Mommy…I’m scared. This is a phrase we as children have uttered many times growing up. Perhaps it was because the light had just gone out & we were afraid of the dark, or at the top of that big hill because it was the first time we were going to take it on without training wheels. Maybe it was said standing outside the new school we were starting because we just moved into the neighborhood. Whatever it was back then, that made us scared, I’m relatively certain, if you were living in America, it wasn’t because you saw other children being shot in school or because you heard your parents talking about terrorists taking over your shopping mall.
Sadly though, as parents & educators these topics now have to be added to the list of things that worry our kids & worry us, because we don’t know how to explain it. So how do we talk to our kids about these incidents and fears? How do we bring up the subject? Do we bring it up at all? As an educator & someone that has worked with hundreds of parents & children I’ve seen the struggle. We have the answers for why you don’t have to be afraid of the dark & why a new experience can be challenging but rewarding in the end. But I don’t know too many adults who can honestly look into the eyes of a weepy 5 or 6 year old who says they are afraid of the lockdown procedures they now have to do in school & say that it doesn’t give them pause or cause anxiety.
This is the world we live in. A world where children are taught how to hide should a gunman try to overtake their school, a world where we walk through the mall not always focusing on the pretty store windows, but on the faces and looks of strangers that might make us feel uneasy. We live in a world where innocent people are shot during holiday parties, or attending a sporting event with their friends and family. But we also live in a world where children happily run through the park with their friends, parents and children spend hours ice skating and enjoying hot chocolate, a world where children sing about joy and happiness in holiday concerts and dig their toes into the sand as they build a sand castle by the beach. We have darkness in the world, but what we have to instill in our children and remind ourselves is that there is still endless amounts of light.

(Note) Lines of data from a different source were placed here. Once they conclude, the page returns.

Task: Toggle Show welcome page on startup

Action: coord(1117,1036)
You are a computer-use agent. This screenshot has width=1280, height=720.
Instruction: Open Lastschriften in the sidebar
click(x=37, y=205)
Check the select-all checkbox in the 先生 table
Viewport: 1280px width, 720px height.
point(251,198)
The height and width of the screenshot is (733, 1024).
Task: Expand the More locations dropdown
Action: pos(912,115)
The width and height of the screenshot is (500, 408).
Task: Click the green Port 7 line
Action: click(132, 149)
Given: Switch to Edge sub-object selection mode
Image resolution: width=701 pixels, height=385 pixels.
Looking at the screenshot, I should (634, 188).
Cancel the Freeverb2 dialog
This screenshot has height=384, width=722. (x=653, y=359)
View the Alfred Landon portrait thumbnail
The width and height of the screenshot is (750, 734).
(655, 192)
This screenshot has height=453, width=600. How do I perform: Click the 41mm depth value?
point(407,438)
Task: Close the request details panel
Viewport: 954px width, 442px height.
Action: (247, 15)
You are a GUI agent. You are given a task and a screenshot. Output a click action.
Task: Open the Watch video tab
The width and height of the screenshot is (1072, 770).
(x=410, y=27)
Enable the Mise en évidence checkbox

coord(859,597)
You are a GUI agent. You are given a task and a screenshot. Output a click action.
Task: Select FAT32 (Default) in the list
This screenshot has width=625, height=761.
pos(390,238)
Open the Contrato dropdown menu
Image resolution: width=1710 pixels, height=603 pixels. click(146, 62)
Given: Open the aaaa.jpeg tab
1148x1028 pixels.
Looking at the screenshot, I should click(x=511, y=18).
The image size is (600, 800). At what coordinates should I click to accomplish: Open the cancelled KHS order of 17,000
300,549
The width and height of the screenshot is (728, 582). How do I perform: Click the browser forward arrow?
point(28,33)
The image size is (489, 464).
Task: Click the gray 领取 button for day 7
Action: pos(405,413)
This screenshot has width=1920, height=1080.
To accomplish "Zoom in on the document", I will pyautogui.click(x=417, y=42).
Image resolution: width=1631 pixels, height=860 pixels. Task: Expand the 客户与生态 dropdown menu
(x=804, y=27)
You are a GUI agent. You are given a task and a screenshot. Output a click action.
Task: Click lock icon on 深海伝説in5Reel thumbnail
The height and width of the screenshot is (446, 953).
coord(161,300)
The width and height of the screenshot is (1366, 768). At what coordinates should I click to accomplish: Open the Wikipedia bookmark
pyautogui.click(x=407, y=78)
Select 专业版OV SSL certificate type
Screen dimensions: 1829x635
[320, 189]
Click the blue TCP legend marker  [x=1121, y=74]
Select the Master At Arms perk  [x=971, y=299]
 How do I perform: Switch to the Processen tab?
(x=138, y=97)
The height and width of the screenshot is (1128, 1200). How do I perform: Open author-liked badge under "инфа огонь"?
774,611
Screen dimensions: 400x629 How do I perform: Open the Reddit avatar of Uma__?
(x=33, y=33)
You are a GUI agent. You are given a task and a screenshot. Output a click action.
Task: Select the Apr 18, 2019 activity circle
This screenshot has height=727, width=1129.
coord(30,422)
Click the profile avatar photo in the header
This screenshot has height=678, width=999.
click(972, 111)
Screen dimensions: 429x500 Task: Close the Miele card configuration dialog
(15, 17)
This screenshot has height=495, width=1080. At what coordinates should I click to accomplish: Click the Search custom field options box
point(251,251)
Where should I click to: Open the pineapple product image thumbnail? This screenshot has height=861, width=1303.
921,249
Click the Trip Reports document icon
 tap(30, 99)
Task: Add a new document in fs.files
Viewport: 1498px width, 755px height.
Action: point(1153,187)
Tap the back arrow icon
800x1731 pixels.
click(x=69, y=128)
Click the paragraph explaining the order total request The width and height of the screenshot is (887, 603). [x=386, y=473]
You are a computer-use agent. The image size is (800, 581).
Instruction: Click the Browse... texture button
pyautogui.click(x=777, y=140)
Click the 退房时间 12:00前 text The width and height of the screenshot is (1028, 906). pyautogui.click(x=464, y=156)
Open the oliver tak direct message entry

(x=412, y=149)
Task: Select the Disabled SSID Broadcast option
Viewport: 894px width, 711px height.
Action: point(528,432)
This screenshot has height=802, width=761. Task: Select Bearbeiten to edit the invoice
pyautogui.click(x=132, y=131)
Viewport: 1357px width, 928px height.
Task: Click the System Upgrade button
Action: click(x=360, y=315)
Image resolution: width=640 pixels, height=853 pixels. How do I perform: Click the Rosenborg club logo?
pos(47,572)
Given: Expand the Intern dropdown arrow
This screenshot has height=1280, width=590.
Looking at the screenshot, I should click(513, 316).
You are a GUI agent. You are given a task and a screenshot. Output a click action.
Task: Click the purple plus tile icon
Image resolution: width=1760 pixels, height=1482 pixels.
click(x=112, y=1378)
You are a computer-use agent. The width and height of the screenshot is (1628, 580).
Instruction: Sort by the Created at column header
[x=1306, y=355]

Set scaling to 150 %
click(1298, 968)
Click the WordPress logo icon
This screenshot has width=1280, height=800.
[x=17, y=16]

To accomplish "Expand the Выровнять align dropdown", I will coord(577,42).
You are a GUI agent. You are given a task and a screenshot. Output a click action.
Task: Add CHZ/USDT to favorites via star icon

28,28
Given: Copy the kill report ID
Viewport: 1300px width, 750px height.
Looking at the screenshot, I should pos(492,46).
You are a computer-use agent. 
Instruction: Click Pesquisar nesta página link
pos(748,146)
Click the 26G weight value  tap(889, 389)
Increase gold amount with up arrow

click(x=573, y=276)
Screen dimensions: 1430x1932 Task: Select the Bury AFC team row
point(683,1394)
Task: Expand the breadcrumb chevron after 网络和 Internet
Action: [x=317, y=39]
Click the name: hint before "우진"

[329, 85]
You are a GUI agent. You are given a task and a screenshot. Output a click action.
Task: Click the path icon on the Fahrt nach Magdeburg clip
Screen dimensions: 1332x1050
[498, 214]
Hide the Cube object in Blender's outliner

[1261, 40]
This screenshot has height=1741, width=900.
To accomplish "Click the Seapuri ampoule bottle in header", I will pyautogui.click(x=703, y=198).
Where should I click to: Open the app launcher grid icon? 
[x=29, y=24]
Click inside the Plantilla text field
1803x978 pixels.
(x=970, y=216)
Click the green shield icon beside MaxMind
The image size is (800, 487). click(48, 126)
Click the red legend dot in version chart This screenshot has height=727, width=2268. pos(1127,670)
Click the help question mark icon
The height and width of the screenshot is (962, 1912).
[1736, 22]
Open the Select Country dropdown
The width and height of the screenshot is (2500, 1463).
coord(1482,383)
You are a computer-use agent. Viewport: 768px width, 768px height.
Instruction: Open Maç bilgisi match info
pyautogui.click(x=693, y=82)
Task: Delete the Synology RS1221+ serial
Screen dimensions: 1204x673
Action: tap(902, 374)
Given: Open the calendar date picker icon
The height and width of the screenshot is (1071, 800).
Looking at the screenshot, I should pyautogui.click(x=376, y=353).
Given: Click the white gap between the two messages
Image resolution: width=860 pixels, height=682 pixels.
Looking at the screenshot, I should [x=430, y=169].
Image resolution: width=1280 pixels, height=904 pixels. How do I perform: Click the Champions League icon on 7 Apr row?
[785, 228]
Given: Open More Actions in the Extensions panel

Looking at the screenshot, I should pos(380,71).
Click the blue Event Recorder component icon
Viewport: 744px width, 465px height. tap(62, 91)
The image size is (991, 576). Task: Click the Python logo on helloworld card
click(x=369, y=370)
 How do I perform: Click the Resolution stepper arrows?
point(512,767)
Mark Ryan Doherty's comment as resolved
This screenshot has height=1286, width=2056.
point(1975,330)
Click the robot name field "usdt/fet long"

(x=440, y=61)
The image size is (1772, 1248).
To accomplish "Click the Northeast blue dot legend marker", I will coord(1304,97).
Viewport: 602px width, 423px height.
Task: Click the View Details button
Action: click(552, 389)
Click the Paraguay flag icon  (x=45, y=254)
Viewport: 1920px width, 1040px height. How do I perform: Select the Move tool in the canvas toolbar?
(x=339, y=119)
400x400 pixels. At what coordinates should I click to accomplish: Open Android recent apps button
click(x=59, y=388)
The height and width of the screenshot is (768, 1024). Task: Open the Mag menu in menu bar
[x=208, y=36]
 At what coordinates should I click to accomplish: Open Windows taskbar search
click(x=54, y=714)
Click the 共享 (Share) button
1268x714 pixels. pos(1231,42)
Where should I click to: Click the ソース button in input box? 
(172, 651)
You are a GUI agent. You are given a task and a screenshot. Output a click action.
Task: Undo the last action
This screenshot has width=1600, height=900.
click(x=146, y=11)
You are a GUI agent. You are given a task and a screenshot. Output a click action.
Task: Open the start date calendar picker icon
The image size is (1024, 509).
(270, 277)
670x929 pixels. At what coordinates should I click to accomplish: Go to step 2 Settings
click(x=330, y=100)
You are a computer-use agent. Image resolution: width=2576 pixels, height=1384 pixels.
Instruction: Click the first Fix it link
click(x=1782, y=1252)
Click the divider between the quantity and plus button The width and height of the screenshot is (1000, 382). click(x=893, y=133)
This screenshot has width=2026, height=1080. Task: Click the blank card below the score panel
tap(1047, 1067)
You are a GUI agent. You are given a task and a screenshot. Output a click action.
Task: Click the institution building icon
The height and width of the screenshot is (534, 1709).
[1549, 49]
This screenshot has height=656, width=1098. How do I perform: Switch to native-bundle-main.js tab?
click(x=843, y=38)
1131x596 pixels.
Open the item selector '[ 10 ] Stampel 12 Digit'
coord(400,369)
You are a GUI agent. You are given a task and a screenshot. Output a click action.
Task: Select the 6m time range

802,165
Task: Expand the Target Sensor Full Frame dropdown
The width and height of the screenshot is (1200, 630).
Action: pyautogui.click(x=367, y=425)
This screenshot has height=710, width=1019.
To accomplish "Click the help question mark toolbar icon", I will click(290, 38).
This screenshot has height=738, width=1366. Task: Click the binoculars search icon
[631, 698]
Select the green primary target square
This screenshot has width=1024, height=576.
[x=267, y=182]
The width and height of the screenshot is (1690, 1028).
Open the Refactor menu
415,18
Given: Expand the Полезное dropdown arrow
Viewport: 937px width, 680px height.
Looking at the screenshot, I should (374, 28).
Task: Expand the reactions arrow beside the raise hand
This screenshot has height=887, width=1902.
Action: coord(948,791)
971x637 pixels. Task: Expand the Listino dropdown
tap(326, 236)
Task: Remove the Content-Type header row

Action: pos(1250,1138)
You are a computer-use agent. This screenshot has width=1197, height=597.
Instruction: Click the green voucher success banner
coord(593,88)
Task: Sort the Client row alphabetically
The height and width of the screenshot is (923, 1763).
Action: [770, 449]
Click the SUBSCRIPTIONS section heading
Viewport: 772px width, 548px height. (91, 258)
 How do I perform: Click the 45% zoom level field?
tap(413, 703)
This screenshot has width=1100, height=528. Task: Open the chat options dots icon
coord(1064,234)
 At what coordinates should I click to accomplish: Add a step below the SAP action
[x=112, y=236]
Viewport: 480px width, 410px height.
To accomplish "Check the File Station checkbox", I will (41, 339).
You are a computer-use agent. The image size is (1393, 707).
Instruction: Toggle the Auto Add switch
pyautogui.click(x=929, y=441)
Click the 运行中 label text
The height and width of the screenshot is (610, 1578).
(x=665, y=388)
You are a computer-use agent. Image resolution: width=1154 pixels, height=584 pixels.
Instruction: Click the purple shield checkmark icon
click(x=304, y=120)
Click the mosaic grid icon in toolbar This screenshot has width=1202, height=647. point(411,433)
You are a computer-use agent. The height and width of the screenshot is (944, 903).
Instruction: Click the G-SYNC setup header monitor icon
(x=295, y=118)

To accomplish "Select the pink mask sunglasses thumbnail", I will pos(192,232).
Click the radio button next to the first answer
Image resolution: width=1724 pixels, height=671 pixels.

Although we might dread having our child ask us about something horrible, having them feel comfortable and safe enough to ask is actually wonderful. When children come to us with questions, it opens up a dialogue so that we know what’s running around in their minds and what we need to help them work through. Telling our children that we don’t have the answers to why bad things happen to good people, but that far more wonderful things happen in our world every day might just give them the perspective they need to worry a little less. When children say they are scared about something they might have seen on the news or heard about from a friend in school, ask them to talk to you first. Ask them to tell you exactly what they heard and what makes them scared. Address what they are asking about, rather than broadening a subject that might include details they aren’t’ even aware of. If you suspect something might be bothering your child, start the conversation off with something light and positive, then discuss the issue that’s upsetting them, and close the conversation with another positive point or two. Let them know that they can talk to you anytime they feel scared or nervous. Also be sure to help them feel safe and secure by controlling the things in their world that you can control. If you are scheduled to pick up your child from school at 3pm, be there at 3pm. If school starts at 9am and you can get them there five minutes early so that they can settle in comfortably and feel calm and unrushed, make it happen! We can’t control everything in this world, but our children count on us as parents and educators to make them feel safe and provide structure to their lives. If the only thing we can do as parents is keep our promises, show up on time, and make sure they are tucked into a warm bed at night with a story and kiss on the forehead…we’ve done a pretty good job.